CBR15 Bingo: Using my Getaway key to replace History with Nostalgia and make bingo #2! Diagonal, History to Sex. I used Nettle and Bone for nostalgia because fairytales always make me feel nostalgic for my childhood reading. Note: It has been awhile since I listened to this book and I have forgotten names. Also, I don’t know how names are spelled so please forgive any transgressions.
It feels like a few weeks ago (but the reality is it was probably several months ago because time is weird) that there was a brief conversation on the Cannonball Facebook page about the Hugo Award nominees. If I recall correctly Malin, Emmalita, and I (Apologies if I’ve forgotten anyone else who participated in this discourse) shared that we had each read several of this year’s nominees and who we thought should win based on what we had read. I picked The Kaiju Preservation Society and Malin’s choice was Nettle and Bone. I hadn’t read it yet but it was on my TBR and now moved higher with Malin’s recommendation and the nomination.
I grew up on fairytales. Reading the collected works of The Grimm Brothers and Hans Christian Andersen along with fairytale adjacent works like The Chronicles of Narnia. Once I realized what T. Kingfisher was doing with the story, I was hooked and deeply invested.
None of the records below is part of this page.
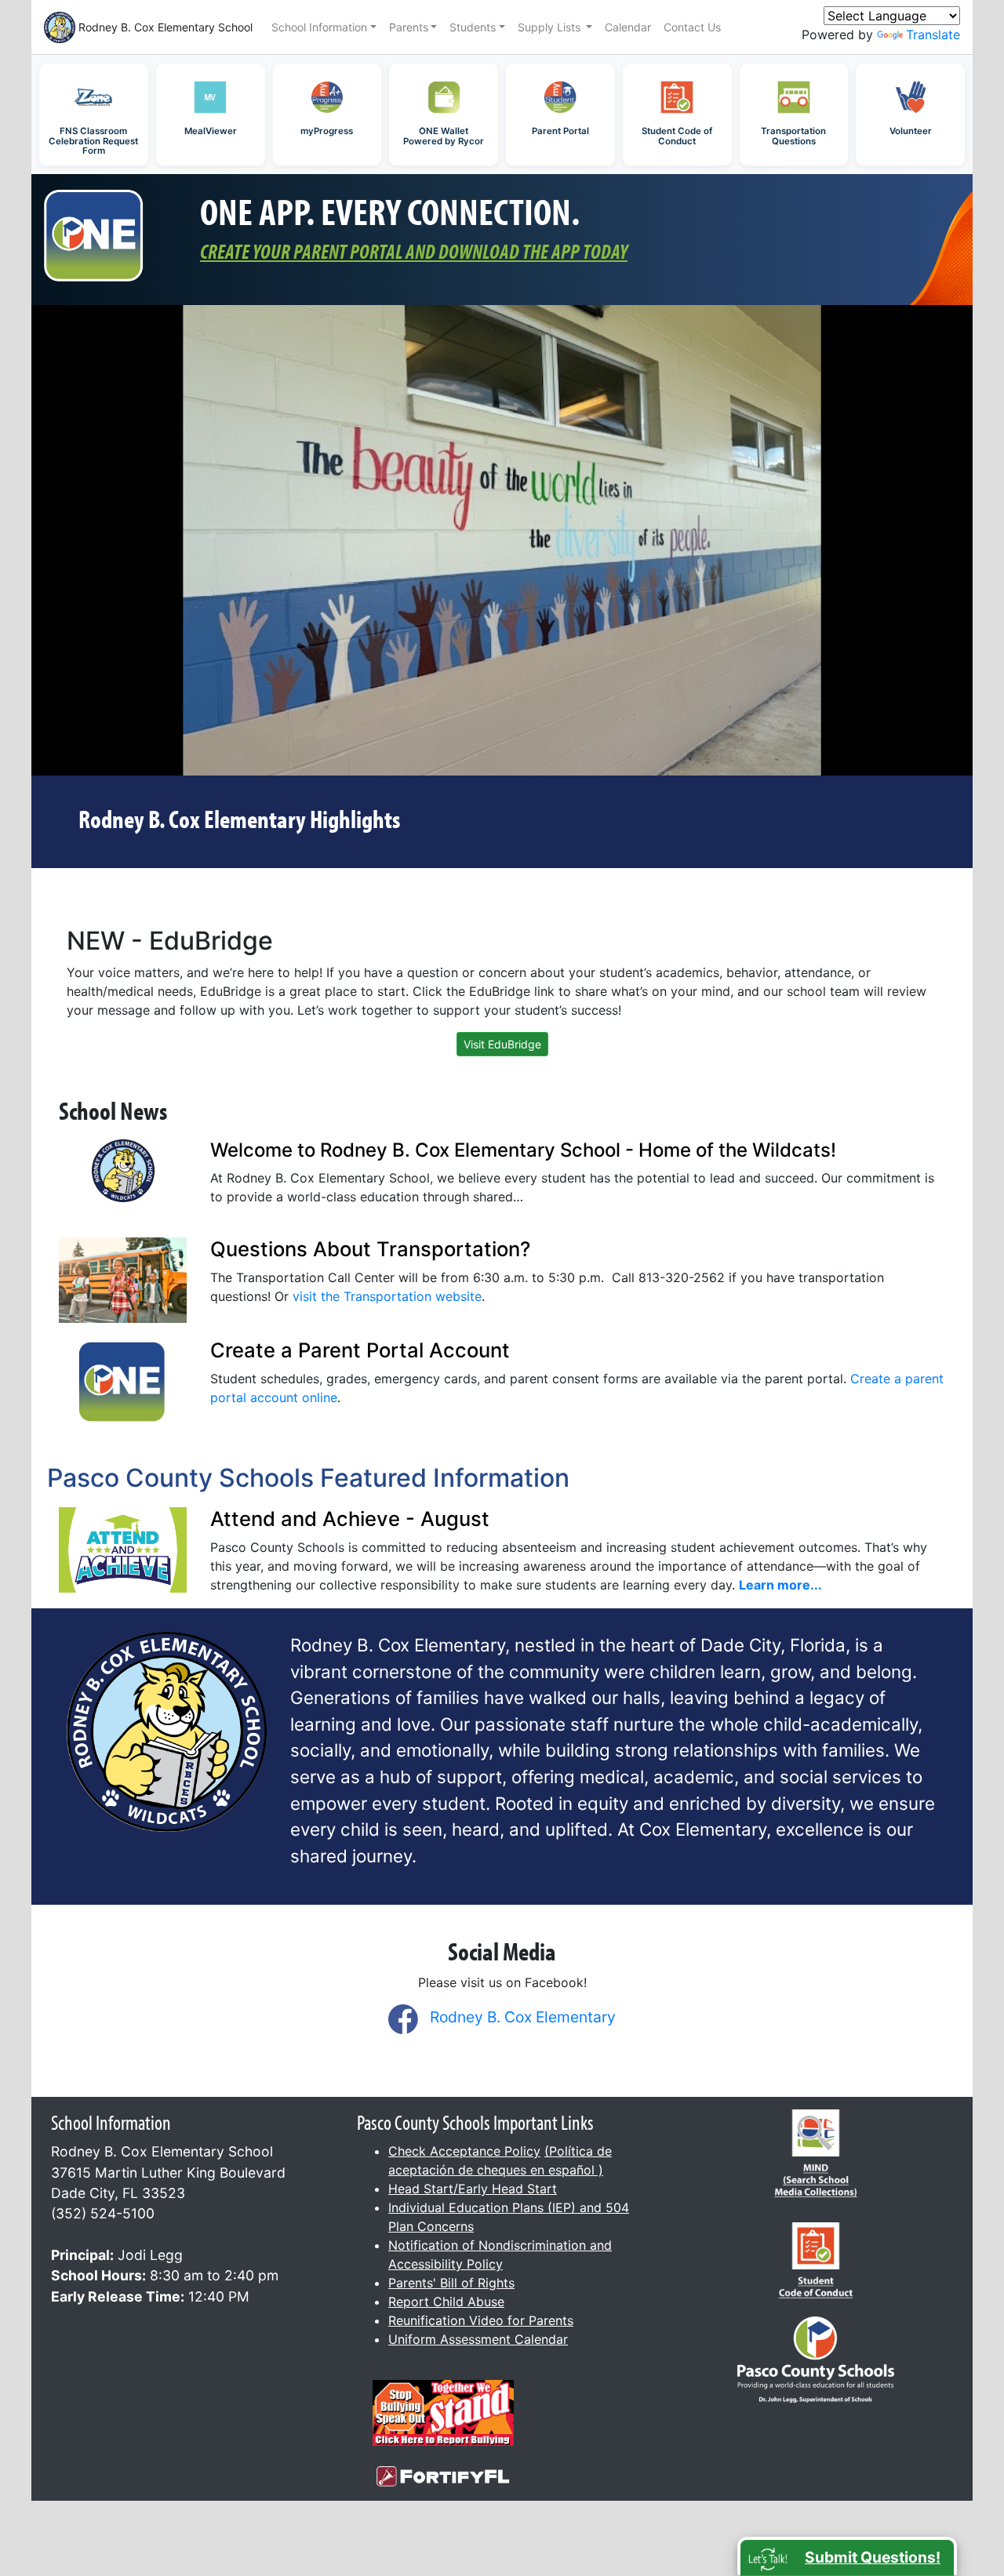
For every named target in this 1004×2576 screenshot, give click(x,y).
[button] (847, 2556)
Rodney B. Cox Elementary (523, 2016)
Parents (408, 27)
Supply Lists (551, 27)
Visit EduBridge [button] (502, 1044)
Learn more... (780, 1585)
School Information (319, 27)
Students (472, 27)
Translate (933, 34)
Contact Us (692, 27)
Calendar (628, 27)
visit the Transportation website (387, 1296)
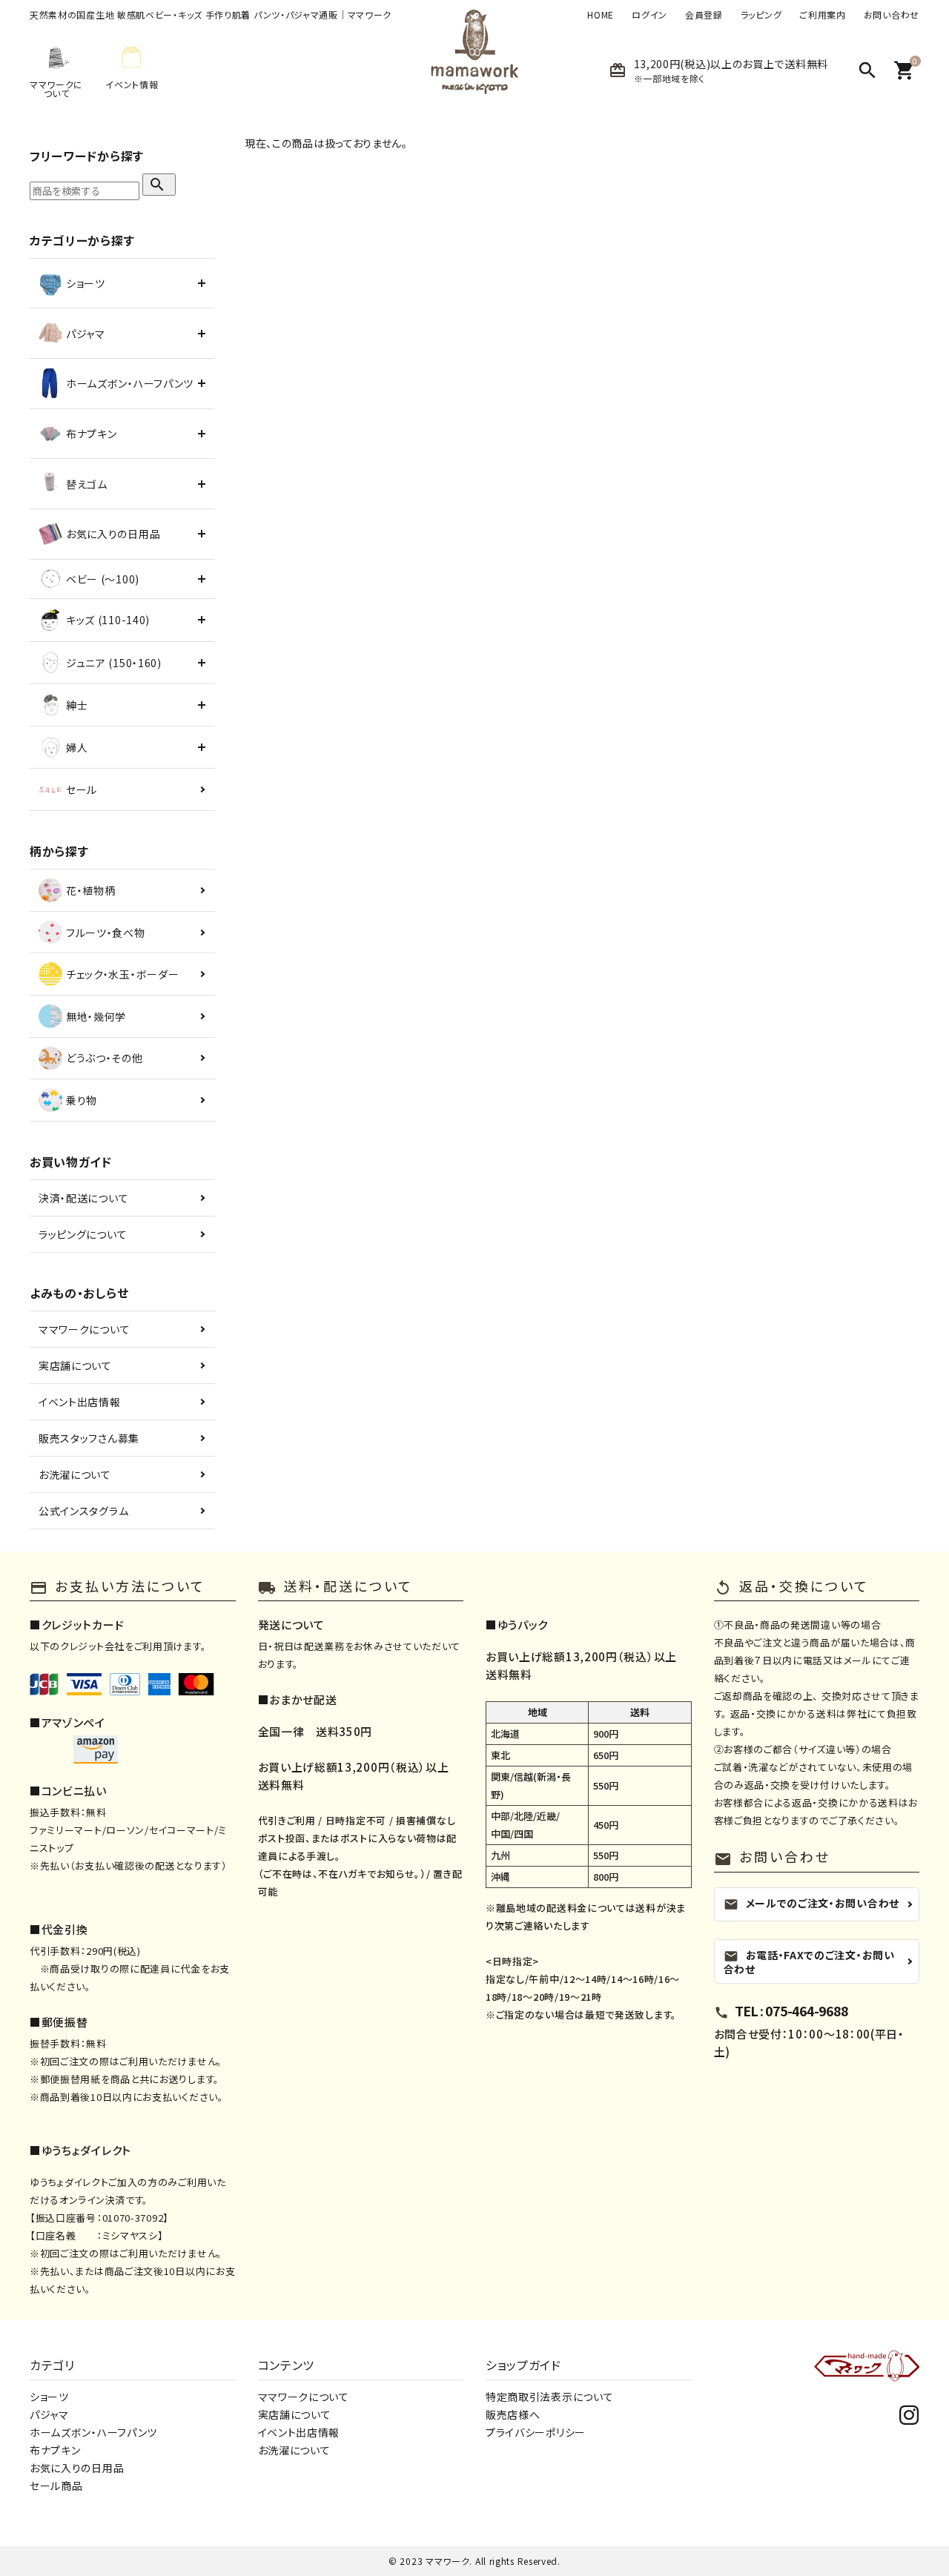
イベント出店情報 (80, 1401)
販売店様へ (513, 2414)
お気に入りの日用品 (77, 2467)
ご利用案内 (822, 14)
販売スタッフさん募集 (89, 1438)
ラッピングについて (83, 1234)
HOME (600, 14)
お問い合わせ (891, 14)
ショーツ (49, 2396)
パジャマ (49, 2414)
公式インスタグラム (83, 1510)
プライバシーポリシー (536, 2432)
Marra is the third daughter born to the King and Queen of the Harbor Kingdom. Side note, I liked how Kingfisher didn’t bother coming up with specific made up names and instead used identifying characteristics to label places, which adds to the fairytale element imho. Her tiny kingdom is sandwiched between the Northern Kingdom and the Southern Kingdom, each of which want to take over the Harbor Kingdom and have the resource of the harbor. Marra’s mother works a careful dance to keep harmony between the rival kingdoms and her own. An alliance is formed with the Northern Kingdom through the marriage of Marra’s oldest sister to the crown prince. A short few months later, the sister is dead and brought back to be interred in her home kingdom. Not long after, Marra’s middle sister, Conya, is wed to the prince and Marra is sent to live in a convent. For many years Marra is under the illusion that this was done to remove her from the political games of her mother. It is much later that she realizes the horrifying truth.
Conya becomes a shadow of herself. Constantly pregnant trying to produce a male heir and at the mercy of the prince. When Marra learns that he is abusive, she loses any semblance of calm and sets out to save her sister by any means necessary. Marra seeks the help of a dustwife, a magical woman who communes and cares for the dead in cemeteries. She is given three impossible tasks. Sew a cloak of nettles, create a dog made of bones, and catch a moonbeam in a jar. And thus begins Marra’s magical journey to save her sister. Along the way she gains several companions, a dustwife, a soldier, a fairy godmother, a magical chick, and a demon possessed chicken. She visits a Goblin Market and meets a Saint.
I unabashedly loved this book. With Nettle and Bone I read four, out of six, of this year’s Hugo nominees and though it is after the fact, I fully support Kingfisher taking home the prize. Nettle and Bone is the work of someone who clearly has a love for fairytales. She creates something both wholly original and comfortably familiar. I highly recommend Nettle and Bone to fans of fairytales, those who like females taking agency, and anyone that enjoys creative fantasy.